Nous verrons que la question de la femme est présente dans l'essai
même de l'auteur (Section 1) mais aussi, bien sûr, dans son oeuvre
féministe, De l'assujettissement (Section 2).
Section 1 : L'exemple féminin dans le Système
de logique
Comme nous l'avons vu précédemment, Mill
considère que les lois empiriques, généralisations
basées sur l'observation, ne sont des vérités que dans un
contexte donné et dépendent donc d'un ensemble de conditions
réalisées à ce moment. Appliqué à la
question féminine, cela signifie qu'admettre, par exemple,
l'infériorité intellectuelle des femmes ne signifie pas que l'on
considère celle-ci comme naturelle ou que l'on y est favorable.
Il semblerait ainsi que Mill ne nie pas
l'infériorité ou, tout au moins, la différence des femmes
dans la réalité de son époque mais considère que
cela n'est qu'une loi empirique qui dépend de nombreuses données,
extérieures comme intérieures mais qui sont susceptibles
d'être modifiées.
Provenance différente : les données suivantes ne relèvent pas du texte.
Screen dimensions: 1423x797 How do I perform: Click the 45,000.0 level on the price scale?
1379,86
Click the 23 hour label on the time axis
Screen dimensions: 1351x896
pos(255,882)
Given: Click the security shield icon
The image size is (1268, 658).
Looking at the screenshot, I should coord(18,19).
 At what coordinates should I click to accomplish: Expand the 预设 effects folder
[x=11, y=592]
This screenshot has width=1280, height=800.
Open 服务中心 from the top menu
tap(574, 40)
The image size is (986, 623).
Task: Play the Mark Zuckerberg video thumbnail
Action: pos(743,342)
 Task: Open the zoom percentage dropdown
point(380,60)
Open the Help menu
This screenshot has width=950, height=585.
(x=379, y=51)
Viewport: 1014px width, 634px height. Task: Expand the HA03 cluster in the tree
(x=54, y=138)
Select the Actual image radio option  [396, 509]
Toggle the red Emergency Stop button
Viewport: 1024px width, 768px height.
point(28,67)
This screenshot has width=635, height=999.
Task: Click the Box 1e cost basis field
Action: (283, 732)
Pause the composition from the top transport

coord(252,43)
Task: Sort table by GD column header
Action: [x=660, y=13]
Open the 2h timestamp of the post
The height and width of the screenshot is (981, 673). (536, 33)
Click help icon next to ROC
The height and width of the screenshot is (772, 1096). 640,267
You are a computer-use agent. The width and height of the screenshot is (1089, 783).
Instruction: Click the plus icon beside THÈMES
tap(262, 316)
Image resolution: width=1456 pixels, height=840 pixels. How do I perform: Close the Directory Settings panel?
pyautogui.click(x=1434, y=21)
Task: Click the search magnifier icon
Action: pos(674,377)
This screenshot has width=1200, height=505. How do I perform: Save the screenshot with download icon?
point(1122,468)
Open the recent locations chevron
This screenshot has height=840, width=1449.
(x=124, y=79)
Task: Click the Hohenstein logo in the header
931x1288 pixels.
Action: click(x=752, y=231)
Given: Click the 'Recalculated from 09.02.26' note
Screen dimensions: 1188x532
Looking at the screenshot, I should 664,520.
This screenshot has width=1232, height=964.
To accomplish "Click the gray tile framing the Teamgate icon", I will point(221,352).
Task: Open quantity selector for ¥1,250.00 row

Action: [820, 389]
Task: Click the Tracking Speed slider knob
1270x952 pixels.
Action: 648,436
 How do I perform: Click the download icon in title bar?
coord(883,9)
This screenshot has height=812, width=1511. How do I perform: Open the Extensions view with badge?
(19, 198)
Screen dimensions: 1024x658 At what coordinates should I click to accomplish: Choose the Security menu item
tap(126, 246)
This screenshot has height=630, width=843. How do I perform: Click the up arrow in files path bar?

Il est donc probable, s'il on suit les
développements relatifs à l'éthologie, que la modification
de certains « paramètres » serait bénéfique
à celles-ci.
Cette thèse est précisément soutenue au
sein du Chapitre V relatif à l'éthologie. John Stuart Mill y
déclare que l' « On remarque ou on suppose entre l'homme et la
femme une foule de différences mentales et morales; mais dans un avenir
qui, on peut l'espérer, n'est plus très éloigné,
une liberté égale et une position sociale également
indépendante deviendront l'apanage commun des deux sexes, et leurs
différences de caractère seront, ou entièrement
détruites, ou considérablement modifiées. »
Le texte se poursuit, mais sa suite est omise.